● **正文节选**:
———
Ozone Insight工具的使用
前言
分布式系统的运行过程比一般的企业级系统要复杂许多,里面会牵扯到很多服务的调用以及复杂的并行逻辑处理。因此对于分布式系统的问题研究分析,并不是一件简单的事情。但是如果我们有一些路径能够知道它里面运行的一些情况,比如关键metric指标等等,这会给我们带来很大的帮助。现有的许多系统提供的最多的可供外界使用的信息,就是metric,不过有时这些metric指标查询起来并不是很方便。倘若系统能够提供一个直接的命令操作,让用户能直接获取这些指标,这样在操作性上无疑会大大提升其可用性。Ozone在这块做了特别的实现,专门做了insight命令工具来提升其observability。本文笔者来简单聊聊这个insight工具。
Ozone的Insight视角
在介绍Ozone insight命令之前,我们先来了解下Ozone系统内所谓的Insight具体指的是什么呢?
Ozone为了提升其系统对外的可观察性,通过对其内部各个关键服务模块(不仅仅是进程级别,还是内部线程级别,Protocol级别)做了endpoint的实现,然后对外能够展示出有效的信息,这里的有效信息包括:
- 关键服务的(实时)日志
- 关键服务的metric指标
- 关键服务的配置
具体的实现原理,笔者在之前的文章:如何提高分布式系统的可观察性:Insight Tool的引入描述过,感兴趣的同学可仔细阅读里面的细节实现,这里就不多加阐述了。
———
● **练习任务**:
A. 根据Ozone Insight一文,用一到三句话说明为什么对分布式系统的问题进行研究分析并不简单。
B. 依据Ozone Insight一文回答下列问题:
(i) Ozone对外展示的有效信息包括哪三类?
(ii) Ozone对内部关键服务模块做endpoint实现时,除进程级别外还涉及哪些级别?
(iii) 作者在哪篇文章中描述过具体的实现原理?
C. 接着Ozone Insight一文的最后一句往下续写一段。
本练习用不到这些材料。

● **材料**:
———
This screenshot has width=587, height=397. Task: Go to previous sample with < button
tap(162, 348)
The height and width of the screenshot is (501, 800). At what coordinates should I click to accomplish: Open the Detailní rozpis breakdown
———
● **练习答案**:
A. 分布式系统的运行过程比一般的企业级系统复杂许多,会牵扯到很多服务的调用以及复杂的并行逻辑处理。

B.
(i) 关键服务的(实时)日志、关键服务的metric指标、关键服务的配置。
(ii) 内部线程级别和Protocol级别。
(iii) 《如何提高分布式系统的可观察性:Insight Tool的引入》。

C.
可能有人说了,上述3个信息并没有特别之处,在普通系统内也能够得到。没错,但是ozone将这些查询行为直接做成了工具命令给用户使用,在这点上还是做得比较创新的。下面来看这些insight命令的具体使用方式,然后我们就能感受到它到底有多方便了。
Ozone的insight工具命令的使用
首先,我们可以通过-help参数来获取insight命令的所有可用命令,
[hdfs@lyq bin]$ ./ozone insight -help
Unknown option: -elp (while processing option: '-help')
Usage: ozone insight [-hV] [--verbose] [-conf=<configurationPath>]
[-D=<String=String>]... [COMMAND]
Show debug information about a selected Ozone component
--verbose More verbose output. Show the stack trace of the errors.
-conf=<configurationPath>
-D, --set=<String=String>
-h, --help Show this help message and exit.
-V, --version Print version information and exit.
Commands:
list Show available insight points.
log, logs Show log4j events related to the insight point
metrics, metric Show available metrics.
config Show configuration for a specific subcomponents
然后在命令具体使用之前,我们要知道当前有哪些可用的insight point,insight point意为那些关键的服务点,例如关键线程服务,关键Protocol协议操作等等。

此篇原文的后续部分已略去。